Similar to the ID graph, several of the features we needed already existed as the output of other Profiles projects. Again, Profiles made it incredibly easy to use that existing data by simply adding those feature tables as inputs in new project (inputs are defined in the inputs.yaml file).

The first input we added was from our core customer 360 project, which includes data computed at a user level. The second input we added was a feature table from the Profiles project run by our Customer Success team, which includes account-level details.

YAML
inputs:
- name: user_base_features
contract:
is_optional: false
is_event_stream: false
with_entity_ids:
- user
with_columns: []
app_defaults:
table: common.public.user_base_features
# this is the feature table generated by our core customer 360 project
occurred_at_col: valid_at
ids:
- select: user_main_id
type: user_main_id
entity: user
- name: accountProfile
contract:
is_optional: false
is_event_stream: false
with_entity_ids:
- user
with_columns: []
app_defaults:
table: customer_success.public.account_profile_with_product_score
# this is the account-level feature table generated by our customer success team
occurred_at_col: valid_at
ids:
- select: sf_account_id
type: account_id
entity: user
- select: app_org_id
type: organization_id
entity: user

Once those inputs were defined, we wrote simple definitions in the profiles.yaml config to create the entity_vars (features) we wanted to push to Redis. Here’s a snippet of that code:

YAML
var_groups:
- name: user_vars
entity_key: user
vars:
- entity_var:
name: user_app_sign_up
select: max(case when createdat is not null then 1 else 0 end)
from: models/account_user_details
description: If the user has signed up for the app
- entity_var:
name: user_app_sign_up_date
select: min(createdat::date)
from: models/account_user_details
description: The date the user signed up for the app
- entity_var:
name: product_tier_app
select: any_value(product_tier)
from: models/account_user_details
where: product_tier is not null
description: RudderStack product tier

Finally, we added a feature view in the pb_project.yaml config file to group the features by anonymous_id to facilitate the API look up from the website frontend.

YAML
feature_views:
using_ids:
- id: anonymous_id
name: features_by_anon

Here’s what the FEATURES_BY_ANON view looks like in Snowflake:

Step 3: make the profiles available in real-time, via API

The next step was enabling the Activation API, which was as simple as adding details from the Redis cache we set up and toggling on the API in our Profiles project settings in RudderStack.
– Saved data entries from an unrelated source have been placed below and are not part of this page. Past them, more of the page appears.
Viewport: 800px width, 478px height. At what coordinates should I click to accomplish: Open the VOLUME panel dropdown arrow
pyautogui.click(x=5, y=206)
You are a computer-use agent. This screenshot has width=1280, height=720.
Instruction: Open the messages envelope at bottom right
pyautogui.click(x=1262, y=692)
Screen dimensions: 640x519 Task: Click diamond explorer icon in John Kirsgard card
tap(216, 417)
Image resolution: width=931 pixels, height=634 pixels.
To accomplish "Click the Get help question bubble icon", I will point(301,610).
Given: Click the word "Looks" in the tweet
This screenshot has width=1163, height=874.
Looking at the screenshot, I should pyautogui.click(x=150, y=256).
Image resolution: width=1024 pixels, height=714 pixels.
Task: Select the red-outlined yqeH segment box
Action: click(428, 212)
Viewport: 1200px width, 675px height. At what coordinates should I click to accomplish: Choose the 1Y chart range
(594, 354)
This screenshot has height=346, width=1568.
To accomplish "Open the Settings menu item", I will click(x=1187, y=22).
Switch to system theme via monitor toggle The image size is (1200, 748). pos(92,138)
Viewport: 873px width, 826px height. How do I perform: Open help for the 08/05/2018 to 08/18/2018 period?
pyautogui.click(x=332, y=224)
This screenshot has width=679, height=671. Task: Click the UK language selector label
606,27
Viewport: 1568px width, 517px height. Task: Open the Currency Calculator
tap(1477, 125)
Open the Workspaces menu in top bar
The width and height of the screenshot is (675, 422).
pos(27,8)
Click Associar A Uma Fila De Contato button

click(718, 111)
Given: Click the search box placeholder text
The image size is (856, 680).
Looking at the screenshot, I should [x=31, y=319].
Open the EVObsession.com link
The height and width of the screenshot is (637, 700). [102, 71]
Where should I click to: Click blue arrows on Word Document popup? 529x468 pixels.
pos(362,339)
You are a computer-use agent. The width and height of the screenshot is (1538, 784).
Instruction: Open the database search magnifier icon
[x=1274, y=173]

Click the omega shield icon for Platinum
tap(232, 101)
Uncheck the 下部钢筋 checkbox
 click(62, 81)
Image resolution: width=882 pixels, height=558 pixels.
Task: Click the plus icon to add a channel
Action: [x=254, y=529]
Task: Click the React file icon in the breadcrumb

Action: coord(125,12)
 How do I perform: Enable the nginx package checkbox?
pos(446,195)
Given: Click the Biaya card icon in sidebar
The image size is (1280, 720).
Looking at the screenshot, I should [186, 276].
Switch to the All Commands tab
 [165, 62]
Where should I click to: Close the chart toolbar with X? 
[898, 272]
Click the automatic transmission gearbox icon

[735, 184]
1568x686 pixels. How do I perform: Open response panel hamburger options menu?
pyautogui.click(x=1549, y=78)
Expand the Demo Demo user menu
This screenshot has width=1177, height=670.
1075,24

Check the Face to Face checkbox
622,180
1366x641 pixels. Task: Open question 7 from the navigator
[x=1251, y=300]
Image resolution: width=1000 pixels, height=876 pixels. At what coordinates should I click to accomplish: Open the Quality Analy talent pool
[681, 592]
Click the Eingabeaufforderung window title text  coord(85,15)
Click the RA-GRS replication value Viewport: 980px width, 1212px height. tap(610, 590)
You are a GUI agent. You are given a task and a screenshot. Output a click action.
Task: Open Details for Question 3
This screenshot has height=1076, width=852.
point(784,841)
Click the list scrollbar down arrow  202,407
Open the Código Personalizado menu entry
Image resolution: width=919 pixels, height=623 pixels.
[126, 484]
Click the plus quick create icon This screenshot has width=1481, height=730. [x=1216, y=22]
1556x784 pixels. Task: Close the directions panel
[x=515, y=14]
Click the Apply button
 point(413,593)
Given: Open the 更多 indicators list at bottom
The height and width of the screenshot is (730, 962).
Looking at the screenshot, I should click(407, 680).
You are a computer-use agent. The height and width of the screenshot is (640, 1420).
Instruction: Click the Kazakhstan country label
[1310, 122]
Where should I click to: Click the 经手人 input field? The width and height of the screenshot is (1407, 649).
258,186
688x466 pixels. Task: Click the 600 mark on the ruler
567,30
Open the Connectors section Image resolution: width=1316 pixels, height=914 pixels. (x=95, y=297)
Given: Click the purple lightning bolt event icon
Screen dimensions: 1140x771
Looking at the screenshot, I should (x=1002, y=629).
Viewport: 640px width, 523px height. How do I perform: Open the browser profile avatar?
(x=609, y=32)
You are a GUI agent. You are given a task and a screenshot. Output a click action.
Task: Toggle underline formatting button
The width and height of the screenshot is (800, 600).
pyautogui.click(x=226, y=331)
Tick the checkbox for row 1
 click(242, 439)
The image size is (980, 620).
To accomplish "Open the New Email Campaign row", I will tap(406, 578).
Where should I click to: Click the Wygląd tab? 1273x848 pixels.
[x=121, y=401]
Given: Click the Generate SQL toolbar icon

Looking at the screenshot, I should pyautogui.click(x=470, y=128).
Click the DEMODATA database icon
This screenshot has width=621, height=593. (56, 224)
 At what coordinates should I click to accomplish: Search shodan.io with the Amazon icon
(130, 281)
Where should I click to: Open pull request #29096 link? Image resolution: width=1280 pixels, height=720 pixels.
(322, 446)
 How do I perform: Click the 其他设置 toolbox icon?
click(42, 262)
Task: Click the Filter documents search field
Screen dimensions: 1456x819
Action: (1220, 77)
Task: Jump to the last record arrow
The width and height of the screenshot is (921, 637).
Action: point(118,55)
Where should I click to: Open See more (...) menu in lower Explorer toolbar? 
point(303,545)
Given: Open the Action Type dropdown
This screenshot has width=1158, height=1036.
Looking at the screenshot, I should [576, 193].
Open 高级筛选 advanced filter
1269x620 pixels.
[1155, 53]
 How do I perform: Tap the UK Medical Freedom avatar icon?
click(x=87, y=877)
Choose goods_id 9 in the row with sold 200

Once the initial sync ran, our feature view was loaded to Redis and accessible via the Activation API endpoint. Notice the anonymous_id value in the hash.

Step 4: integrate the API into our front end to change the user experience

Our frontend team helped us write this part of the post, which details the process they used to access the API from our frontend (Vercel) and serve the last-mile personalized experience to our visitors. Here are the steps they followed:

Intercept server requests to make real-time possible

We wanted to retrieve the visitor's anonymousId as early in the request process as possible, which would allow for personalization-related cookies to be received by the client as a part of the initial request with little to no delay. To do this, we used Vercel’s middleware. Here are the steps:

1. Set up middleware

First, we set up middleware on the server to intercept incoming requests. If you’re using Vercel, it’s as easy as adding a middleware.ts file at the top level of your application.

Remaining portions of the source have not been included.